Dawn Penn – You Don’t Love Me (No, No, No)

23rd September 1967 · 1960s, 1967, Music, Reggae

Another rocksteady classic from Studio One. Dawn Penn was only 15 when she recorded this in 1967 – and in her 40s when it became a UK hit (as No, No, No) in 1994.

The song started life with Bo Diddley who wrote and recorded it as She’s Fine, She’s Mine way way back in 1955 and was covered in a swingin’ RnB style five years later by Willie Cobbs, who retitled it You Don’t Love Me and cheekily assigned himself the songwriting credit that belonged to Ellas McDaniel (aka Diddley).

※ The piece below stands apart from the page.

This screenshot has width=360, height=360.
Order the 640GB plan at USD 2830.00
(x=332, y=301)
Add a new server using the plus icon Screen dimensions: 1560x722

The Cobbs version’s signature riff, created by Memphis producer Billy Lee Riley, would resurface in 1961 on Riley’s instrumental version, titled Shimmy Shimmy Walk Pt.1, by The Megatons, produced by Chips Moman at American Sound in Memphis.

Sonny and Cher then gave it a Swinging Sixties treatment in 1965, followed by John Mayall & The Bluesbreakers taking it back to its roots n 1967, then Mike Bloomfield, Al Kooper and Stephen Stills in 1968, while The Allman Brothers turned it into a 20-minute jam on their seminal Live At Fillmore East album in 1971.

Further versions were recorded by bands in countries as far afield as Spain, Peru, Bolivia and Guatemala before Dawn Penn re-recorded her 1994 version.

I always wondered about the 30-year gap between Dawn Penn’s two versions and I learn that she left the music biz in 1970 and moved to the Virgin Islands but encountered racism there and eventually moved back to Jamaica – and the music biz.

The re-recorded version that became a hit in the Nineties as No, No, No followed Dawn’s appearance at a big Studio One anniversary show in Jamaica. It’s since been covered by countless more artists, including Wu Tang Clan’s Ghostface Killah.